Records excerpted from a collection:
________________________________________

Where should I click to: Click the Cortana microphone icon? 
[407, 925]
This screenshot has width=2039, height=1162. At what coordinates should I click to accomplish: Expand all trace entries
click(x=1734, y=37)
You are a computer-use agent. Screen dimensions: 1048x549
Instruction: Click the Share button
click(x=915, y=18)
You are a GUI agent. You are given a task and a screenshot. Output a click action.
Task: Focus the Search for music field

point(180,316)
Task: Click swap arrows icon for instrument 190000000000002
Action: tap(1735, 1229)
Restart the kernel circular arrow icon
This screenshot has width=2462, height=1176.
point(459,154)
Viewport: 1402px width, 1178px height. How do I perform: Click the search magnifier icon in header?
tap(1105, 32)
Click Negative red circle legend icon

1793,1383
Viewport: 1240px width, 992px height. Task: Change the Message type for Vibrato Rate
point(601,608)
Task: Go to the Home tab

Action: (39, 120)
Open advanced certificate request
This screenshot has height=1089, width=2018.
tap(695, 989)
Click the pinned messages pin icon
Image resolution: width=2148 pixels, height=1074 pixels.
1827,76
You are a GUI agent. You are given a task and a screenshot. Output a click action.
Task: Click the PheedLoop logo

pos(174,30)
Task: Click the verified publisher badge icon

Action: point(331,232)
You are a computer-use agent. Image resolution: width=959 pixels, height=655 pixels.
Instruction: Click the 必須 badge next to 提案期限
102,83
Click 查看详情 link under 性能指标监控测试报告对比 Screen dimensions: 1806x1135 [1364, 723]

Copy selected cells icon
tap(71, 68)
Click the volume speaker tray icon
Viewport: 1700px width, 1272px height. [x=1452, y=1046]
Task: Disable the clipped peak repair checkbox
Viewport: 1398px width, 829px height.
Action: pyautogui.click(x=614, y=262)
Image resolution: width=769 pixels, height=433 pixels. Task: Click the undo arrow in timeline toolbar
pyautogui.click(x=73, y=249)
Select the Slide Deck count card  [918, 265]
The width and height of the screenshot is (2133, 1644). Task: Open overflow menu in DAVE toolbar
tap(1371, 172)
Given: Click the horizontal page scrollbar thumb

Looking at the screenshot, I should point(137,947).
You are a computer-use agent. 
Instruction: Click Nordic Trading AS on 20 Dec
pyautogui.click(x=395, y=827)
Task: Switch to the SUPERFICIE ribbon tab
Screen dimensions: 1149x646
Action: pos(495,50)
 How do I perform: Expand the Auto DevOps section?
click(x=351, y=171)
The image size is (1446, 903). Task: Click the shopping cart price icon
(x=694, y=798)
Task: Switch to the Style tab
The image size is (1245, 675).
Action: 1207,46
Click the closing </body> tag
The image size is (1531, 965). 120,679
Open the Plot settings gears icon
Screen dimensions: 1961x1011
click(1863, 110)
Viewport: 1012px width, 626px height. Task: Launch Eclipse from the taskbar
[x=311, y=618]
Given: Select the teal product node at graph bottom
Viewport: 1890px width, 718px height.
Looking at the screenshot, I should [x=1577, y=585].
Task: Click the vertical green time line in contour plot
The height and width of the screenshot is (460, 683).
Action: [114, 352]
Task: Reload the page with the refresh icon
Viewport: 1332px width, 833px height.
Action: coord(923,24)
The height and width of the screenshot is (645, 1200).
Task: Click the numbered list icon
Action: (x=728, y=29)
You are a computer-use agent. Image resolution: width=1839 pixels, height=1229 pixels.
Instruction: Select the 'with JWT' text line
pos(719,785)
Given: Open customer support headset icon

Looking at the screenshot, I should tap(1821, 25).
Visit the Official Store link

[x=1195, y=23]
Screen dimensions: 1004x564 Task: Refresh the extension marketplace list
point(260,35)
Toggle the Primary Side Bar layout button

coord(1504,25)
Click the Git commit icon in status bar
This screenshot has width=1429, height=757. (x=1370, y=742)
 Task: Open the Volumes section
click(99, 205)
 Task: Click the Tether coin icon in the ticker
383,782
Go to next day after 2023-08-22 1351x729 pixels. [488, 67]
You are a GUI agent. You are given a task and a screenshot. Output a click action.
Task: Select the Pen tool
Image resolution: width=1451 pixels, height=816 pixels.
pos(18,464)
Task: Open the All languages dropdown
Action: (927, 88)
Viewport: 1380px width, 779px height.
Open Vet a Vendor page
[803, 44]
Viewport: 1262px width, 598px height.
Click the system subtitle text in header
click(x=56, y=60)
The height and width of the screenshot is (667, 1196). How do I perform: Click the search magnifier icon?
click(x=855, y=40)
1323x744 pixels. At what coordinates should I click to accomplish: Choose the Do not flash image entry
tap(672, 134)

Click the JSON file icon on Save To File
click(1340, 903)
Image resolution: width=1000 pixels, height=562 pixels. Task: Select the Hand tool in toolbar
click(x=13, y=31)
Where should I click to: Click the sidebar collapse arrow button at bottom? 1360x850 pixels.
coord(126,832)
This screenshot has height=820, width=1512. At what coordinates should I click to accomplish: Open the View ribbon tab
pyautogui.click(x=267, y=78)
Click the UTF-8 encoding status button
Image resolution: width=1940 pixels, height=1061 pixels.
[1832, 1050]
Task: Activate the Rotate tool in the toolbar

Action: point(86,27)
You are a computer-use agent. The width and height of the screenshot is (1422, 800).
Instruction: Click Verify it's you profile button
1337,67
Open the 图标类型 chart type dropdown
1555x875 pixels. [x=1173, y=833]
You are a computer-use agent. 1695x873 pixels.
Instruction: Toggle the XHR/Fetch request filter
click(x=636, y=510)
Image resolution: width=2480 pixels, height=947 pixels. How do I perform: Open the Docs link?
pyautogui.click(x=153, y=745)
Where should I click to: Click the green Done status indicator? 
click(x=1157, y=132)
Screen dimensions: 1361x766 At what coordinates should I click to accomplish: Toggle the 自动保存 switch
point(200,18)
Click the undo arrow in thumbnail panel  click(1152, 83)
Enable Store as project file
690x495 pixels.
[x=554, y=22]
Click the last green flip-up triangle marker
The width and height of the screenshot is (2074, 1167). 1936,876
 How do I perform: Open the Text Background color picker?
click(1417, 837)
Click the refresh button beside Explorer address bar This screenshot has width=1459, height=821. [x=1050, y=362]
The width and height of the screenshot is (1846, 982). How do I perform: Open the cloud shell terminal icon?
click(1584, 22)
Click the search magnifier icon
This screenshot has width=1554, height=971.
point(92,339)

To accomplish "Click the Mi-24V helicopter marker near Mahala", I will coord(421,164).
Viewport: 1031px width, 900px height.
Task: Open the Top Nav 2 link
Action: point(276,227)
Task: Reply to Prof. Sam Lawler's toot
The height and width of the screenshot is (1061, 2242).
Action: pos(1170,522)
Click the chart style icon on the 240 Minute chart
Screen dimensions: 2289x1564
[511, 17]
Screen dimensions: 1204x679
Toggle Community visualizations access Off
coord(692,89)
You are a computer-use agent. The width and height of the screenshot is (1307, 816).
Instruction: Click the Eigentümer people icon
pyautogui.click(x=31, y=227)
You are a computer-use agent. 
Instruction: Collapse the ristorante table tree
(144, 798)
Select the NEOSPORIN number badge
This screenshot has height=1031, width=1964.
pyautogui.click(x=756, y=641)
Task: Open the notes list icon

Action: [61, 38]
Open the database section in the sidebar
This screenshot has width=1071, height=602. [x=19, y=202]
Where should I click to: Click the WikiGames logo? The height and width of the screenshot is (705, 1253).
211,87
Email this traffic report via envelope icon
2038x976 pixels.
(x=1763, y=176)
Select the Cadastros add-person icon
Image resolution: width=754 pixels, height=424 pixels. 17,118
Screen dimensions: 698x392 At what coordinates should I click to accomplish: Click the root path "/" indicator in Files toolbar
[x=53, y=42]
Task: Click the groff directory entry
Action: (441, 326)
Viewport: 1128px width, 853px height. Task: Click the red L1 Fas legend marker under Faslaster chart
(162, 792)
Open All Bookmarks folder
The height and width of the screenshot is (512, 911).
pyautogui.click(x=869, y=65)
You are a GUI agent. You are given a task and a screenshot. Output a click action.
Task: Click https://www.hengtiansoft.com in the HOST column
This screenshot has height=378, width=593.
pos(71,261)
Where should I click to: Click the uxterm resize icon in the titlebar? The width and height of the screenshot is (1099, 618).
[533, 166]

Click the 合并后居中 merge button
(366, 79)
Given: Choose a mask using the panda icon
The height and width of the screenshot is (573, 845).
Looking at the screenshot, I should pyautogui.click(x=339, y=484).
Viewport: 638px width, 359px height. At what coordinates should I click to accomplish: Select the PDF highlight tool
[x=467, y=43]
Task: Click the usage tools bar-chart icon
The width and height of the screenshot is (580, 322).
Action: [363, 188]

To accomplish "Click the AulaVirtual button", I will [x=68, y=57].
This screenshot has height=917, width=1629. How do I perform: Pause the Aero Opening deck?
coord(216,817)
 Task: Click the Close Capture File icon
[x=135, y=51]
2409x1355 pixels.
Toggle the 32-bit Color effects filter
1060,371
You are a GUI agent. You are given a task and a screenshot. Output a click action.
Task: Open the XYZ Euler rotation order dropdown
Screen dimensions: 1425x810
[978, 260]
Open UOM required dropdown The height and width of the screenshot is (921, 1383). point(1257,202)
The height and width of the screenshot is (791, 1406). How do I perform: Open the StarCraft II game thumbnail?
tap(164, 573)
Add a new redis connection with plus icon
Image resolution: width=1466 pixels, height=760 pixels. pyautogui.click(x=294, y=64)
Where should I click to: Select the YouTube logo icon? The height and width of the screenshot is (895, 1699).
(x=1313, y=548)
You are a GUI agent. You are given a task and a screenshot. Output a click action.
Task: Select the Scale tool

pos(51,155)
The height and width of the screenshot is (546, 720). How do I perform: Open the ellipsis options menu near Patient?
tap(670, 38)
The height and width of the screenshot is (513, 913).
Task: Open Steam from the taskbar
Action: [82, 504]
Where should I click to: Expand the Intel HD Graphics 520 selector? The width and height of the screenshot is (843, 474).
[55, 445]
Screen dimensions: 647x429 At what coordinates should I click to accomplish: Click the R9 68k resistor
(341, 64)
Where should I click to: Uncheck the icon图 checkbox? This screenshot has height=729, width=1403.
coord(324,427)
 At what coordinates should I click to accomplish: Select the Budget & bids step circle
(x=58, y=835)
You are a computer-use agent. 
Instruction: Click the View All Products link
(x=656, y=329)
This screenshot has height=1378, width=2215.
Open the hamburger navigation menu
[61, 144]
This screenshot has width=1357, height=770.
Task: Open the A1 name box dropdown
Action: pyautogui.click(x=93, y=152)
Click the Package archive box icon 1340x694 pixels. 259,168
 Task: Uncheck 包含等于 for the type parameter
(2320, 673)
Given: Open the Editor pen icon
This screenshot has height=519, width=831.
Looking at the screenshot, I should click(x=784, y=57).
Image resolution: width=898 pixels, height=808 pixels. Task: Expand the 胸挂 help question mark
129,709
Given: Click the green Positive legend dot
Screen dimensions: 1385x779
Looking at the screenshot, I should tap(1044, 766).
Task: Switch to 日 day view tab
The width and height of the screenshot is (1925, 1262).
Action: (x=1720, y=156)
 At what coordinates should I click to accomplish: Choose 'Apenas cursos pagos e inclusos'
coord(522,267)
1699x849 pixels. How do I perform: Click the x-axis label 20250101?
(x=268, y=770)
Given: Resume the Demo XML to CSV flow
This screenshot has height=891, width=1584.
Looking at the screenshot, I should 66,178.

________________________________________

● **Work required**: The records above should be printed exactly, please, from the first line through the line containing "Click the pinned messages pin icon", with both ends kept and nothing past it.

● **Written response**:
Where should I click to: Click the Cortana microphone icon? 
[407, 925]
This screenshot has width=2039, height=1162. At what coordinates should I click to accomplish: Expand all trace entries
click(x=1734, y=37)
You are a computer-use agent. Screen dimensions: 1048x549
Instruction: Click the Share button
click(x=915, y=18)
You are a GUI agent. You are given a task and a screenshot. Output a click action.
Task: Focus the Search for music field

point(180,316)
Task: Click swap arrows icon for instrument 190000000000002
Action: tap(1735, 1229)
Restart the kernel circular arrow icon
This screenshot has width=2462, height=1176.
point(459,154)
Viewport: 1402px width, 1178px height. How do I perform: Click the search magnifier icon in header?
tap(1105, 32)
Click Negative red circle legend icon

1793,1383
Viewport: 1240px width, 992px height. Task: Change the Message type for Vibrato Rate
point(601,608)
Task: Go to the Home tab

Action: (39, 120)
Open advanced certificate request
This screenshot has height=1089, width=2018.
tap(695, 989)
Click the pinned messages pin icon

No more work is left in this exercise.